-------- Information

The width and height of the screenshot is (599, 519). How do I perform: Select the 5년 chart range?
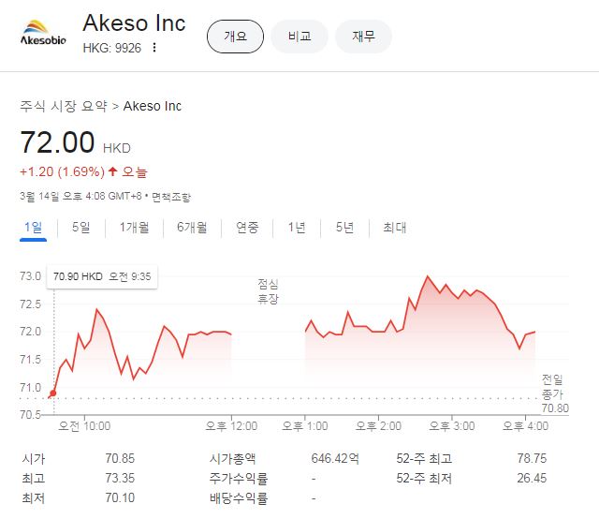pyautogui.click(x=344, y=228)
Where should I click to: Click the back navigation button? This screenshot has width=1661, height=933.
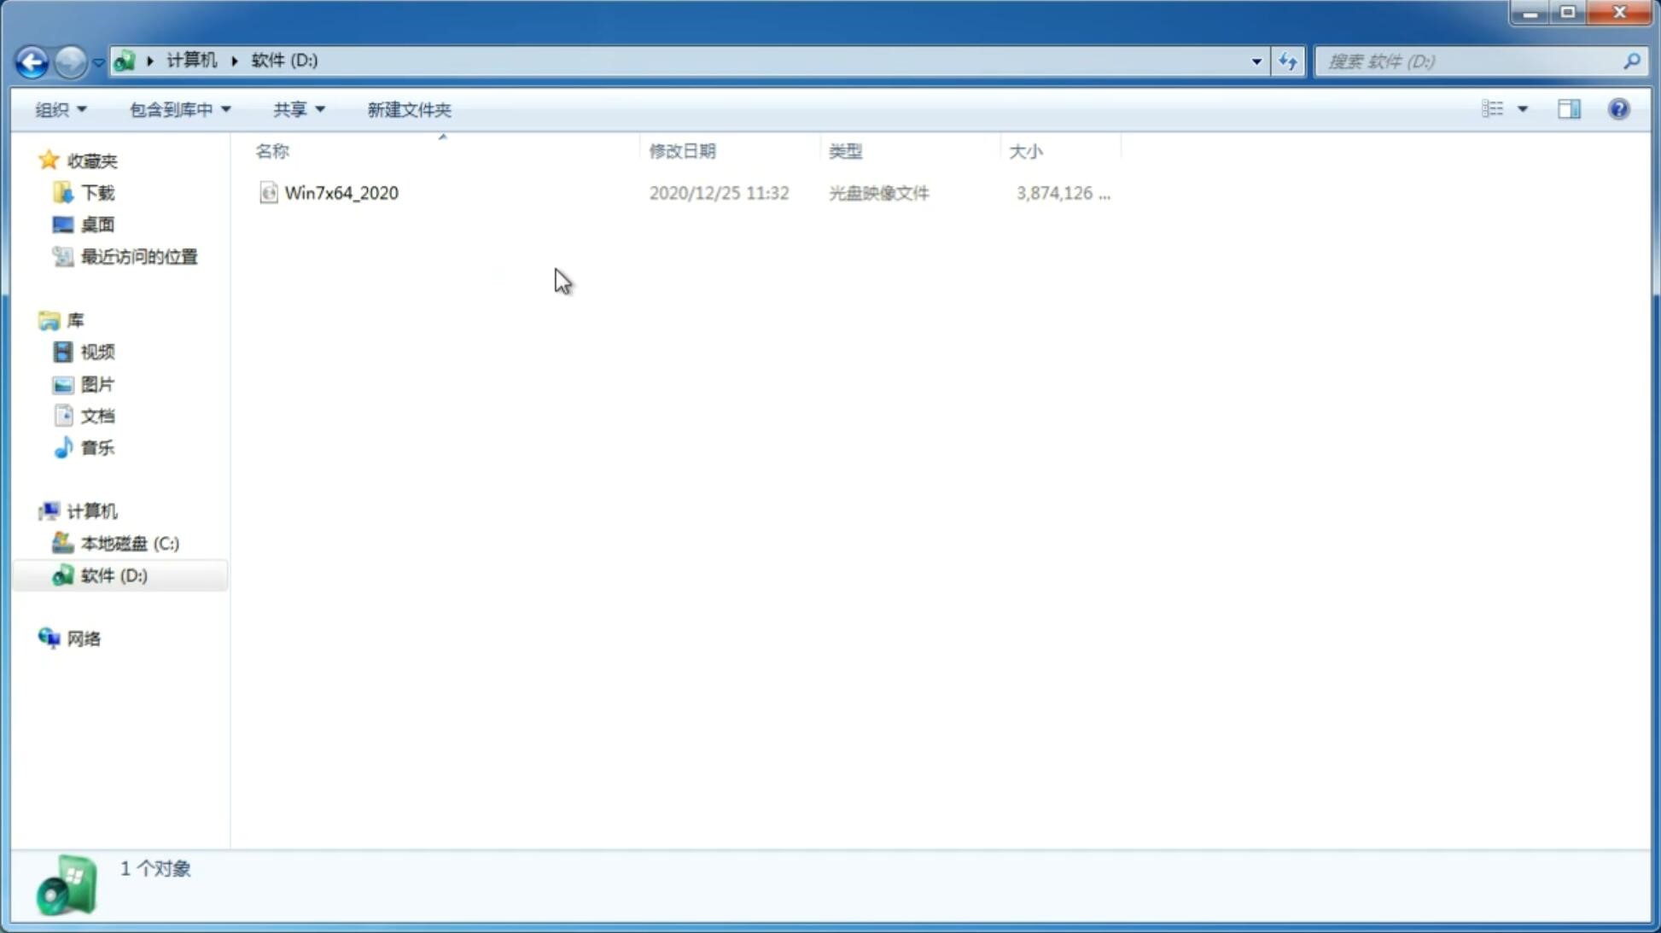pos(31,61)
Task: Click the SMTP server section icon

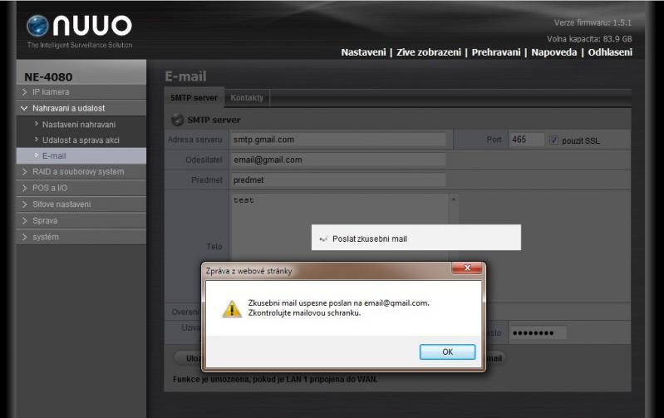Action: [x=177, y=120]
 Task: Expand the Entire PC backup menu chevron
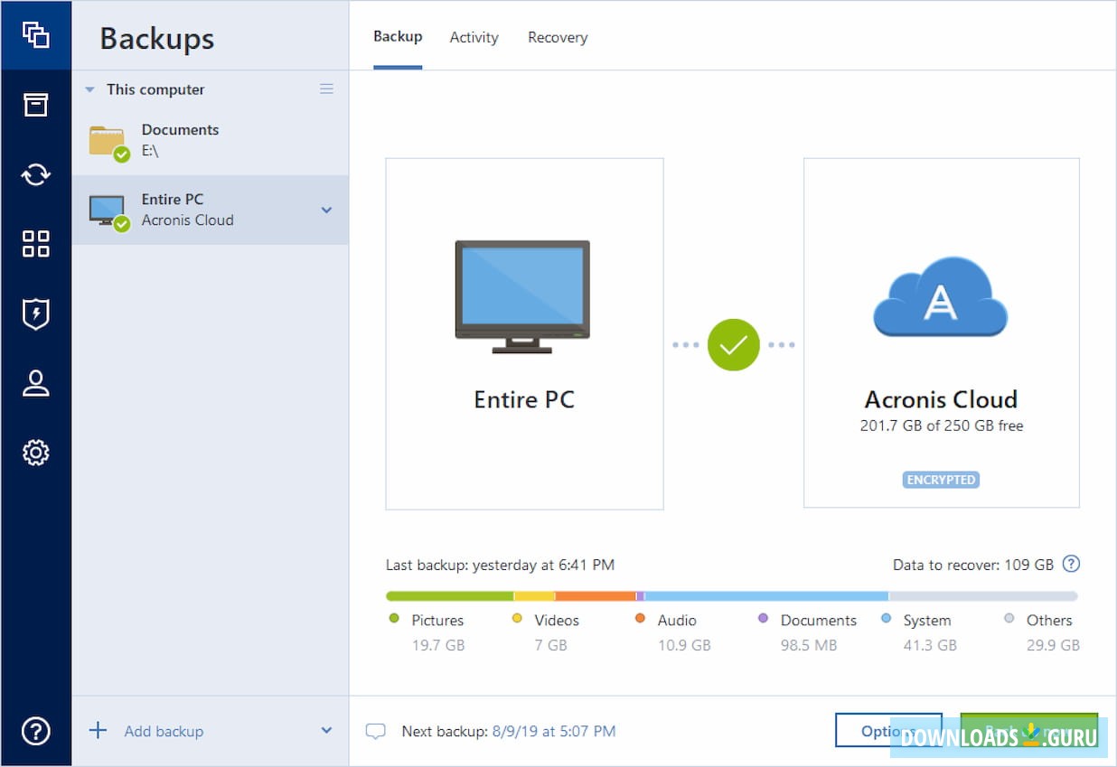point(326,210)
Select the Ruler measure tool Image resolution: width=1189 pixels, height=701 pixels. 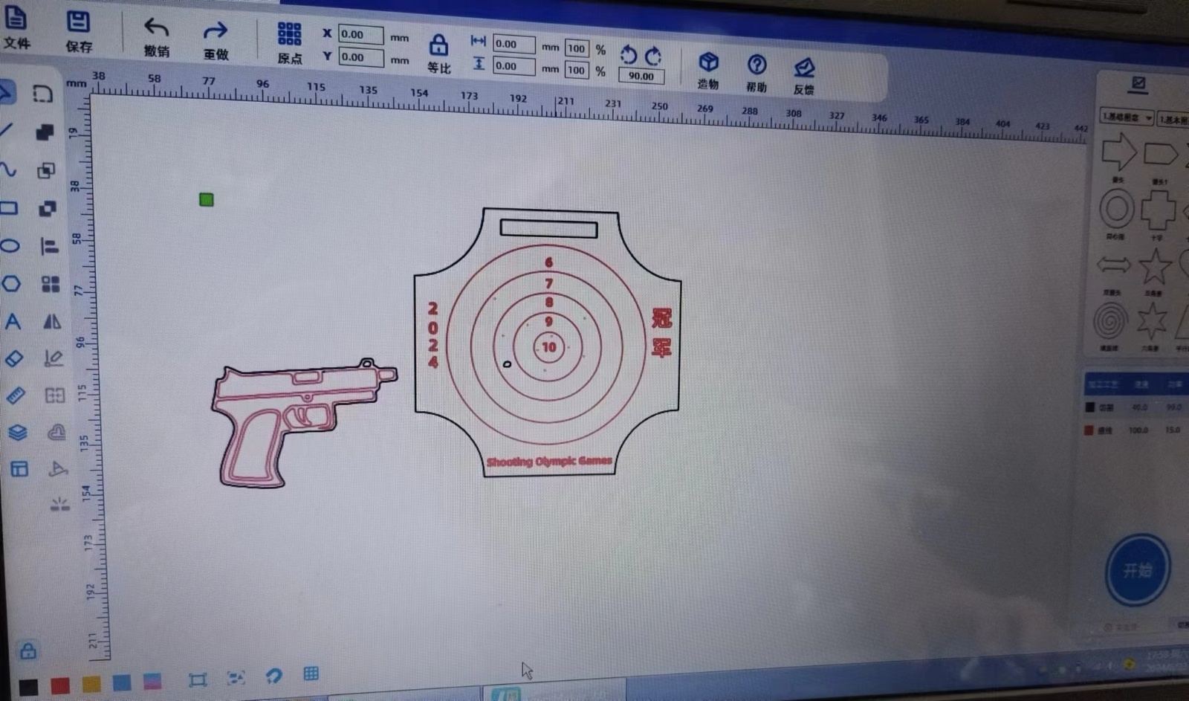[x=16, y=395]
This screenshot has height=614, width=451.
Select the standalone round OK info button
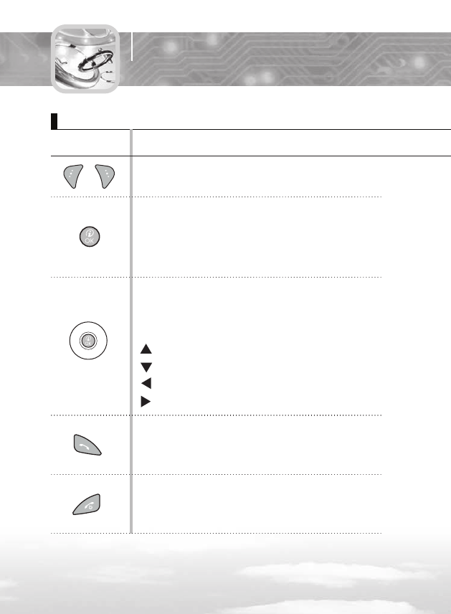click(x=90, y=237)
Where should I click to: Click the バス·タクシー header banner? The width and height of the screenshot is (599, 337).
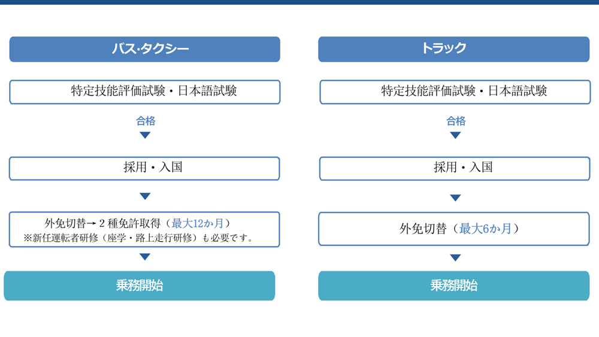[x=145, y=49]
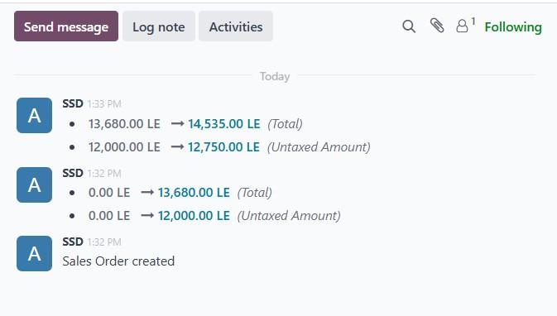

----------------

The task:
Starting with the line that contains "Select the standalone round OK info button", repeat each line exactly through the last line of the data above, and nothing more; the pictures stay out.

Answer to the exercise:
Select the standalone round OK info button
click(x=90, y=237)
Where should I click to: Click the バス·タクシー header banner? The width and height of the screenshot is (599, 337).
[x=145, y=49]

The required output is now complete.